Cultivating Patience

No other vegetable requires faith in its culture the way asparagus does, and I think it is fair to say that no vegetable can possibly inspire hope in the same way. To plant an asparagus patch is to engage in an act of patience for repeated but fleeting joy in the spring, and each bite, each bursting of a solid spear through the soil, leads us to hope that everything could be so good, so reliable, so in-its-place.

Asparagus roots arrive two full years before any expected harvest. We set the fleshy roots, radiating octopus-like from the meager bud of an asparagus spear, in a foot-deep trench in the field on the hill west of the house on a cold day in early April, nestling the sandy crowns in the cold soil. A crew of a dozen volunteers from Luther College planted eight thousand roots in exchange for our perspective on organic food and farming, arriving at the end of the project flush from unaccustomed labor. Slowly, as the spears emerged from the soil along with the weeds, we filled in the trenches and cultivated the tender stalks, picking nothing, waiting.

We left the asparagus ferns standing over the winter to catch the blowing snow.
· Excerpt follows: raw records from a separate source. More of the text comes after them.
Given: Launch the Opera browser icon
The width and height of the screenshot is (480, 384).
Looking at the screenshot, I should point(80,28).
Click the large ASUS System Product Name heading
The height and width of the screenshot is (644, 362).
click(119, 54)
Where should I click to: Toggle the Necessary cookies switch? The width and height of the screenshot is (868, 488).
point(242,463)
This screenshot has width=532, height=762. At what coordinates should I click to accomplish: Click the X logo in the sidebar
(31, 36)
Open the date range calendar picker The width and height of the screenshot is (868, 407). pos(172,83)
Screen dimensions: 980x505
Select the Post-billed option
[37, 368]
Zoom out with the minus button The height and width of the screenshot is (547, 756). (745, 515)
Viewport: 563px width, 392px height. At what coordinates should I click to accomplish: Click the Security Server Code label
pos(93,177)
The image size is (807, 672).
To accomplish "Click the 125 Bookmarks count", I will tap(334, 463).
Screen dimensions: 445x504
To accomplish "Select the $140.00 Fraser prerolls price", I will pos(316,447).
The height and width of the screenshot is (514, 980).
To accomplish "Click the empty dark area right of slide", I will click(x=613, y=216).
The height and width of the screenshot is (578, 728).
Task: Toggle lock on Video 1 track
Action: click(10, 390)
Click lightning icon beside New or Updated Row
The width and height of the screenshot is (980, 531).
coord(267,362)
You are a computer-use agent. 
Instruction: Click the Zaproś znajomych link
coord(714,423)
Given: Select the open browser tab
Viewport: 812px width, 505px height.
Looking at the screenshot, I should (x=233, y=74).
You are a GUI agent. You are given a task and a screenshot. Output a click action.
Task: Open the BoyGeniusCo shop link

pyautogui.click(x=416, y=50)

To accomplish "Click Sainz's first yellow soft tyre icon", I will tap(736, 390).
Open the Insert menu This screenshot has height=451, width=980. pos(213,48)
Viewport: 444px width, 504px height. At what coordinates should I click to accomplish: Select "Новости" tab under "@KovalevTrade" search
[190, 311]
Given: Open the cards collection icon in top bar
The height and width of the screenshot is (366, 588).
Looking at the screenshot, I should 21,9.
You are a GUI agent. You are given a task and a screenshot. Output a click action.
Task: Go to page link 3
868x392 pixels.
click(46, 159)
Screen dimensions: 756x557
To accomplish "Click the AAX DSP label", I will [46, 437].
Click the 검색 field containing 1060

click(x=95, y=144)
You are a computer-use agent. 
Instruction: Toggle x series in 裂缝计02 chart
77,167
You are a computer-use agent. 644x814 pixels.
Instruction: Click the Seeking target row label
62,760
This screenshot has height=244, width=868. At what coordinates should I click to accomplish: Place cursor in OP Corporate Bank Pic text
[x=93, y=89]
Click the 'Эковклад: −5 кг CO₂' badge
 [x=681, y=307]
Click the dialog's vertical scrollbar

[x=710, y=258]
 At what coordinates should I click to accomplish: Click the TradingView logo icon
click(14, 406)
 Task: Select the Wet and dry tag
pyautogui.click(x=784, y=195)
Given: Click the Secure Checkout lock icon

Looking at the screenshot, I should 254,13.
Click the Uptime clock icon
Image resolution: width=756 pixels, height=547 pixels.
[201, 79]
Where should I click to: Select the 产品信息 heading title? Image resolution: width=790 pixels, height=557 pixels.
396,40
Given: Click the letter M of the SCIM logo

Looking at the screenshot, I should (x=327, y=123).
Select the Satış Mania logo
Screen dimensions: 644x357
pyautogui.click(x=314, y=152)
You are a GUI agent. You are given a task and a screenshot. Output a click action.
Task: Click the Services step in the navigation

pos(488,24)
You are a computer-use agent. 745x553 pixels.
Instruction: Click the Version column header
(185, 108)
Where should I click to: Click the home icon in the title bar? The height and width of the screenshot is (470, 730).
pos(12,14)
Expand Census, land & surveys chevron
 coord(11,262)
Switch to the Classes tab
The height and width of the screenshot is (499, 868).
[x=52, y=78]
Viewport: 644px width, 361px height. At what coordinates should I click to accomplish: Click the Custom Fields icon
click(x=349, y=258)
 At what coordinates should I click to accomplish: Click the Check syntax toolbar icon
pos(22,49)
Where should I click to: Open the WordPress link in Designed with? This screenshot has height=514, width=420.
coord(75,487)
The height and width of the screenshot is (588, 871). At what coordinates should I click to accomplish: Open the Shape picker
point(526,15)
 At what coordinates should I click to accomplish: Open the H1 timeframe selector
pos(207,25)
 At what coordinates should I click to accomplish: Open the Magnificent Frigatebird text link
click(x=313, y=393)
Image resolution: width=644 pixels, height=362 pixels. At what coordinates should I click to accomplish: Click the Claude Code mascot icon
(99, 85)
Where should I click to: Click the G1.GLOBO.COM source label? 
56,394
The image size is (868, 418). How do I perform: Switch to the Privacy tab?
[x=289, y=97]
At three feet tall, brown and oxidized, they must have looked like the worst weed mess the neighbors had ever seen. In the spring, we mowed the fronds as soon as the soil dried enough to drive on it. Weeds germinated and sprouted where we had failed to eradicate them, and we rototilled oh-so-shallow over the top to knock them back. One day in late April, the asparagus poked its head through the crusty soil—not one spear, but all of the spears on the same day. We picked it once, and left the plants to grow and feed their roots for another year while we weeded, tended, and waited.

In this, our fifth year with these plants living deep in the ground, we again mowed the stalks, tilled the weeds, and waited for spring’s truest vegetable to shine forth. And again, from bare soil and seeming nothingness—just a little bit of faith that something actually remained underneath that crust of soil—the asparagus sprang forth in flavorful, magnificent abundance. Is it possible that, just this once, everything in our world could be so good, so reliable, so in-its-place—shining briefly when we need it, marching solidly on through heat and drought, gathering snow through the winter, and shining magnificently again, just when we need it the most?